Furthermore, the Respondent’s business is commonly known by the domain name while the Respondent has consistently marketed the disputed domain name since 2004 and prominently displays a graphic reading of “Earn-your-degree.com” at the top of the website.
Registration and use in bad faith
The Respondent cannot be considered to have registered or used the disputed domain name in bad faith because the registration was completed before the Complainant had any rights in its purported trademark (see SPB Software House v. SPB Online Serv.,Ltd., FA1067638 (Nat. Arb. Forum Oct. 17, 2007); see also Ode v. Intership Ltd., D2001-0074 (WIPO May 1, 2001)).
The recent incident between the parties is, while unfortunate, further evidence of the Respondent’s good faith interactions with the Complainant.

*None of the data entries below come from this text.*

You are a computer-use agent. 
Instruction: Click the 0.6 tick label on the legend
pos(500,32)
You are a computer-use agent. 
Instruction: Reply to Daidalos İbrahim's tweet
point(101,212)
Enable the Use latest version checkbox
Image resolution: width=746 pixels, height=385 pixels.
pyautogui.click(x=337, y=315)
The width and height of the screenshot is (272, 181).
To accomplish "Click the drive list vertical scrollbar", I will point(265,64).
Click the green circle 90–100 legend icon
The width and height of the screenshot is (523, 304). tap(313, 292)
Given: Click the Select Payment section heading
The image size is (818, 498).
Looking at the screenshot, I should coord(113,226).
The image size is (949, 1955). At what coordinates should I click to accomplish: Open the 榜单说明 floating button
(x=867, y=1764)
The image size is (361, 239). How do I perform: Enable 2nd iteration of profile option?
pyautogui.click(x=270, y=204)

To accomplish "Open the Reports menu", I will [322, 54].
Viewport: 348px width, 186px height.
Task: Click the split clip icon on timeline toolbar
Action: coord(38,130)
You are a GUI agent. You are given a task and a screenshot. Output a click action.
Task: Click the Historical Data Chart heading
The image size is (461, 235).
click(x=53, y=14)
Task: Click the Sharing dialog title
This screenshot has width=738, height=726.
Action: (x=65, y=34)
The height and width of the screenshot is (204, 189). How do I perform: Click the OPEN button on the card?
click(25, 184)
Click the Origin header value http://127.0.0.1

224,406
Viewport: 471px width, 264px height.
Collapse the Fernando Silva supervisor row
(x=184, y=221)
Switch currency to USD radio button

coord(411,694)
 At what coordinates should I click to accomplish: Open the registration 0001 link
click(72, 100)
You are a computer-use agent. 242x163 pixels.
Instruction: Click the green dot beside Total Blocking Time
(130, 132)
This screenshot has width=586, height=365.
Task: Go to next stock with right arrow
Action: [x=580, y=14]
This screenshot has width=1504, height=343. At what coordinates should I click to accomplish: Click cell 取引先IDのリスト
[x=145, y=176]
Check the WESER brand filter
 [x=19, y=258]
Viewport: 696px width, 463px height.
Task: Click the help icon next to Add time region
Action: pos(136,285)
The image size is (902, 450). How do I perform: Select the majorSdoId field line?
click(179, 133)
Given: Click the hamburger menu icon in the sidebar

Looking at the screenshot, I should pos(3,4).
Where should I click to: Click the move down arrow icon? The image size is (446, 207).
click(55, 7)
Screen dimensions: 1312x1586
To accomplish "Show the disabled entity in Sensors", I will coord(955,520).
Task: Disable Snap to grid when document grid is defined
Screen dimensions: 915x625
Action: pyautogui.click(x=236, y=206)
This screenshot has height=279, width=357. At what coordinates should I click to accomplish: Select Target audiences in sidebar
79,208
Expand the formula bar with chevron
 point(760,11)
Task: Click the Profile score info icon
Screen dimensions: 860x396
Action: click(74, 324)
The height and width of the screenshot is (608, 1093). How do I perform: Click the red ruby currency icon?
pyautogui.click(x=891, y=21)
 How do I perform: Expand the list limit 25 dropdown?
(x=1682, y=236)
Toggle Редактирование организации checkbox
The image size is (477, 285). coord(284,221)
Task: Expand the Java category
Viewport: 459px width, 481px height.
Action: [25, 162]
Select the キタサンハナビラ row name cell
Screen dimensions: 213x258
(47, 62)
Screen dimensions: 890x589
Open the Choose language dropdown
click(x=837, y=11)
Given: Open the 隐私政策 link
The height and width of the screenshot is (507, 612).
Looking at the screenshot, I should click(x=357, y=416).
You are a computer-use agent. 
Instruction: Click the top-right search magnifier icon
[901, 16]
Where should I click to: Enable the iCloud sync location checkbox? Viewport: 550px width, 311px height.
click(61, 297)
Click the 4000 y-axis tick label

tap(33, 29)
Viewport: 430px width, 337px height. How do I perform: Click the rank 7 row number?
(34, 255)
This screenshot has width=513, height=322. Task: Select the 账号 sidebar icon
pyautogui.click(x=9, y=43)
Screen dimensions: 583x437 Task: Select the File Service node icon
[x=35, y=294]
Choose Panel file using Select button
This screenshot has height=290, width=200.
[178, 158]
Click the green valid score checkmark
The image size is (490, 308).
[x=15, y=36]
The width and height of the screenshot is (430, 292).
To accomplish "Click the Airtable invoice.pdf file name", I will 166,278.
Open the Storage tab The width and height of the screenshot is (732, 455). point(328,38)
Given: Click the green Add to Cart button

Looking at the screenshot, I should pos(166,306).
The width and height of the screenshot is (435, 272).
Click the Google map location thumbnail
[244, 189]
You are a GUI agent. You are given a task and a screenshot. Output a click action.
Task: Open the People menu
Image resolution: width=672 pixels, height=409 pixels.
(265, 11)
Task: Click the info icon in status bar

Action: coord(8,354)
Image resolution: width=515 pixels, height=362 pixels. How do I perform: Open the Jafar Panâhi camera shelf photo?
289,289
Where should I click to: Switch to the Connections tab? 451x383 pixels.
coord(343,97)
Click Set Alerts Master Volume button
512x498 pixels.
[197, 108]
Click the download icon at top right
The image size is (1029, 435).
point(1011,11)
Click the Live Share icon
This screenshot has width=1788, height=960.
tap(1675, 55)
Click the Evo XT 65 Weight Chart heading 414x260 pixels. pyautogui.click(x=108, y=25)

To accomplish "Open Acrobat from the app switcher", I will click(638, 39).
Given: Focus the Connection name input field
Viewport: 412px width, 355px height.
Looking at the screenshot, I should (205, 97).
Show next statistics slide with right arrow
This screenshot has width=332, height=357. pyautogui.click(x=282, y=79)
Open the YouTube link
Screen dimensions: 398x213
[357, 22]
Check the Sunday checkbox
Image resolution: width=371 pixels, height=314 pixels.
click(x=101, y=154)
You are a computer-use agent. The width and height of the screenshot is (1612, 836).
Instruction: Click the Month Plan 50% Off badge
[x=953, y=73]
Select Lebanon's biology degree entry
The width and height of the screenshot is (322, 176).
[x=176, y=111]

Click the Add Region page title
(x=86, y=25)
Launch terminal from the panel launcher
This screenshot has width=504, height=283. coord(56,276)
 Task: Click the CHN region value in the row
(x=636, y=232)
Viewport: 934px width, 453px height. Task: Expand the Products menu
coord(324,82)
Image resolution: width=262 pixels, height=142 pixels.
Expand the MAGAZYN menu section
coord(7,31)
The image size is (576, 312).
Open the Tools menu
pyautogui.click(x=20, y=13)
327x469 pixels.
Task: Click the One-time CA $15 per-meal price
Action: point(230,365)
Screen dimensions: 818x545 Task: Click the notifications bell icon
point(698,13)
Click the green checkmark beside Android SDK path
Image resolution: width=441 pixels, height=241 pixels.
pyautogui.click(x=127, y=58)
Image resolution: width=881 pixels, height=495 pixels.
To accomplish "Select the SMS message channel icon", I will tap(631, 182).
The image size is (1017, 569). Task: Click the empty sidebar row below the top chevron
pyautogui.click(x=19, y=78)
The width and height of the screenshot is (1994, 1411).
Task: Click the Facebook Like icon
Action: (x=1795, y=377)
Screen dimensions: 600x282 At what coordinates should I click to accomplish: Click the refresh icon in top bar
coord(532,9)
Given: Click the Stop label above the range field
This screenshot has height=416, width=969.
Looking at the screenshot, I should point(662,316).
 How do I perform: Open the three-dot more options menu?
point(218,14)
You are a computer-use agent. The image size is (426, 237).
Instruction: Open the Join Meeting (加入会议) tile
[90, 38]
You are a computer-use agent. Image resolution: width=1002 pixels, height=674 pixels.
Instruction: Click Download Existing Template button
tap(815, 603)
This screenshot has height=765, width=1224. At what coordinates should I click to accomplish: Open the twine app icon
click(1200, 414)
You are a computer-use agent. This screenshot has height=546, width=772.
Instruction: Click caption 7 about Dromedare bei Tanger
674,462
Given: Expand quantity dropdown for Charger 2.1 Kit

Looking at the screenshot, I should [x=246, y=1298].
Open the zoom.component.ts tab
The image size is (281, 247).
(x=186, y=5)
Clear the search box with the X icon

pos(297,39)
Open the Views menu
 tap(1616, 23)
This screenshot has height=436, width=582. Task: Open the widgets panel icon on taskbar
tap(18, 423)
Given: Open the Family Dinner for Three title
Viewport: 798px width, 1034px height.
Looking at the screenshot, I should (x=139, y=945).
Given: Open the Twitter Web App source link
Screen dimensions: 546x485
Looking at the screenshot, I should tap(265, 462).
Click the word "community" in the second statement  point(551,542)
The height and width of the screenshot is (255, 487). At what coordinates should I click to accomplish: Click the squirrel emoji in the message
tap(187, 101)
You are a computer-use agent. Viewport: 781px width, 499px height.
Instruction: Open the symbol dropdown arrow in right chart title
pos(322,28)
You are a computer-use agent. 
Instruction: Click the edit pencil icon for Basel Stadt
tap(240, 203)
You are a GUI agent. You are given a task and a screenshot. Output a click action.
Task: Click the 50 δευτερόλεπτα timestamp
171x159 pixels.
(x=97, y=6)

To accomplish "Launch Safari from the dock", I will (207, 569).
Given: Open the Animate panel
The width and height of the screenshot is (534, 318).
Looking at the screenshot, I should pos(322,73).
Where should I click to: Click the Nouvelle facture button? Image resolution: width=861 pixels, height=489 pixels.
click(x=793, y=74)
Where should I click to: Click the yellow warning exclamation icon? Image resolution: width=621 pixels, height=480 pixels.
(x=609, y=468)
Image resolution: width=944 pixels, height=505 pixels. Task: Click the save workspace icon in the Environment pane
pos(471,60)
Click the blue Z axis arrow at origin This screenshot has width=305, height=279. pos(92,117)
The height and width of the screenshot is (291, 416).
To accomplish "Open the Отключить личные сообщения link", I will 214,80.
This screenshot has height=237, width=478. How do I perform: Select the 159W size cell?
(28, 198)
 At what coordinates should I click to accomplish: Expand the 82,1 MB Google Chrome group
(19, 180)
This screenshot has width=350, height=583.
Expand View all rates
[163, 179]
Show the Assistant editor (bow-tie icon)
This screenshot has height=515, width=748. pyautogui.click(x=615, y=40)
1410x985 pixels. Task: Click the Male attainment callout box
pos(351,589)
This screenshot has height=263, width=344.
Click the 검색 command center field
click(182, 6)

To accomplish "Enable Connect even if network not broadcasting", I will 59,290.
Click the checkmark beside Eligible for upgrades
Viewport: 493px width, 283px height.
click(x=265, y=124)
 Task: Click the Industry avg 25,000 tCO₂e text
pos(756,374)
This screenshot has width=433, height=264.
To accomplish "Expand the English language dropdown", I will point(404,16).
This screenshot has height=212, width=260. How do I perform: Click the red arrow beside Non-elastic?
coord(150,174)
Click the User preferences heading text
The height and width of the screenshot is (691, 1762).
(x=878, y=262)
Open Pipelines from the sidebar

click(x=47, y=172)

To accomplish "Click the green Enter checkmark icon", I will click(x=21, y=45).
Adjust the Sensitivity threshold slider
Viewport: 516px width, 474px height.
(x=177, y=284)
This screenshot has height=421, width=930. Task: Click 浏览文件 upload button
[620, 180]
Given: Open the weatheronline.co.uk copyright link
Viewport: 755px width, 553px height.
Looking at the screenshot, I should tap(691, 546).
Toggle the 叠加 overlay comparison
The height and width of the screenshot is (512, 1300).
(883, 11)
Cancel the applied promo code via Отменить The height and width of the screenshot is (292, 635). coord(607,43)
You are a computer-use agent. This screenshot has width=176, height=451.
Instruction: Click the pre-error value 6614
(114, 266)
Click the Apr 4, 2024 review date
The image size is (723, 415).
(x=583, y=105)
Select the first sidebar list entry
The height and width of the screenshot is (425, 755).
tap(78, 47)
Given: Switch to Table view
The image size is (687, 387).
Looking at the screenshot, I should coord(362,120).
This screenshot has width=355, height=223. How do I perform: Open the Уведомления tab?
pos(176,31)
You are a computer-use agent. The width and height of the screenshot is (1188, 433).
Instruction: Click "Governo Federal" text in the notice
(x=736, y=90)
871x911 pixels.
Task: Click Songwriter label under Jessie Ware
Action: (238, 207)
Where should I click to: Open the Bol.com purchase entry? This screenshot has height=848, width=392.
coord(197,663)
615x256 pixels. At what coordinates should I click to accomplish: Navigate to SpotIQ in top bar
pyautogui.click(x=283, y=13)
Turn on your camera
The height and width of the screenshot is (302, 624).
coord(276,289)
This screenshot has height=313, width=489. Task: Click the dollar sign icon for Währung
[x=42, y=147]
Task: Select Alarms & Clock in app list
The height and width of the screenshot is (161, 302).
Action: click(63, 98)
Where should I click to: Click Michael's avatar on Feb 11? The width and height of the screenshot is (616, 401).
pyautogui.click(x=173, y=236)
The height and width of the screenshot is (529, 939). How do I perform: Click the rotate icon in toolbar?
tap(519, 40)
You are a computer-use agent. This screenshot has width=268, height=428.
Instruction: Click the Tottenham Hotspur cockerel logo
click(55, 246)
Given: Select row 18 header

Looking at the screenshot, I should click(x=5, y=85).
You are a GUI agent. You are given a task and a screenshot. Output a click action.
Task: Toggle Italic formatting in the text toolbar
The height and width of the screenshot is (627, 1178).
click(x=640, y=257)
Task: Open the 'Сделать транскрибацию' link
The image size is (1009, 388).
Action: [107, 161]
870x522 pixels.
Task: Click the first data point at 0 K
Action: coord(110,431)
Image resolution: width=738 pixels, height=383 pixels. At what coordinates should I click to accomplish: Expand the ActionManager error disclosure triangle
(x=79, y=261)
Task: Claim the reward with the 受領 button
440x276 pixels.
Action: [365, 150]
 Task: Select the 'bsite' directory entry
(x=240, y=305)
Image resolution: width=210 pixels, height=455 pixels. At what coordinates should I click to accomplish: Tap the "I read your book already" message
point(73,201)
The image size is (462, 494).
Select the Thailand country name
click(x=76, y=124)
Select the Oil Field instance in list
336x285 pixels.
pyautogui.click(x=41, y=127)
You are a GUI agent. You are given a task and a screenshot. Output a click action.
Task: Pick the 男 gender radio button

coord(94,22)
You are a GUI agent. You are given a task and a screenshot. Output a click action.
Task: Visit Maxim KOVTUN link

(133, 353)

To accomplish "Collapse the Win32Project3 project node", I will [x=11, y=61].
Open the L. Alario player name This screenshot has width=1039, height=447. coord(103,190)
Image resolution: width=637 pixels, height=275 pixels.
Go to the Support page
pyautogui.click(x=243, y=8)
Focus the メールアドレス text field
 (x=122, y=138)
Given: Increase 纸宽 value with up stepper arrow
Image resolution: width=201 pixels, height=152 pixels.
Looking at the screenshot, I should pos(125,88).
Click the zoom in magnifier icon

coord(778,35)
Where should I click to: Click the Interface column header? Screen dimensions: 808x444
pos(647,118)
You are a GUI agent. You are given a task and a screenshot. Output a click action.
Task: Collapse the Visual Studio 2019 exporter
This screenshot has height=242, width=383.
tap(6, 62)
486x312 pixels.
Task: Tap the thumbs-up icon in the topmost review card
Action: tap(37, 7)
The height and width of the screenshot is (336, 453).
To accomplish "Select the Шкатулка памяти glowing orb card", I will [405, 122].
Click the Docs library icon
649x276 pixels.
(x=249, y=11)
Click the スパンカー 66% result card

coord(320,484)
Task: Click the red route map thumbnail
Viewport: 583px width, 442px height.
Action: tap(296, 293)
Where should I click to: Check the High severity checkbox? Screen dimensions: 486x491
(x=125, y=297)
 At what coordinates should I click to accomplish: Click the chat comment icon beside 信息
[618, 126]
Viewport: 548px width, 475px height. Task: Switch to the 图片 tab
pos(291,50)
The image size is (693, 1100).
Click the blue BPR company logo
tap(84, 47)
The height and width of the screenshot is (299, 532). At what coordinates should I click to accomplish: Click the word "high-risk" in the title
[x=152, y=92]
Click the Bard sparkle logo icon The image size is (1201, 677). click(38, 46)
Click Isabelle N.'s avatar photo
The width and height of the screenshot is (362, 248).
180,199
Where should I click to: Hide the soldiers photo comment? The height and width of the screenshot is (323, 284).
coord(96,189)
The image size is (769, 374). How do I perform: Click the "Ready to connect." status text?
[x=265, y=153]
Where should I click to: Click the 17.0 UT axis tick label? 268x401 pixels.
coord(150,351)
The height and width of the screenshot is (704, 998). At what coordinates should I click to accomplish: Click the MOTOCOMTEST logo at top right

The Respondent employs third parties to provide relevant content for the website. When the Respondent was approached by the Complainant, the Respondent immediately removed the article. This incident cannot be considered an example of bad faith under the ICANN Policy.
The Respondent has consistently operated in good faith with regard to as well the Complainant as the Internet community as a whole. Further, the Respondent has never offered to sell, rent, or otherwise transfer the domain name registration to the Complainant. The Respondent has had no pattern of preventing the owner of any trade- or service mark from reflecting the mark in a corresponding domain name. Furthermore, the Respondent did not intentionally attempt to attract, for commercial gain, Internet users to his website by creating a likelihood of confusion with the Complainant’s mark. Finally, the Respondent has not attempted to hide his identity by providing false contact information or employing the WHOIS privacy service.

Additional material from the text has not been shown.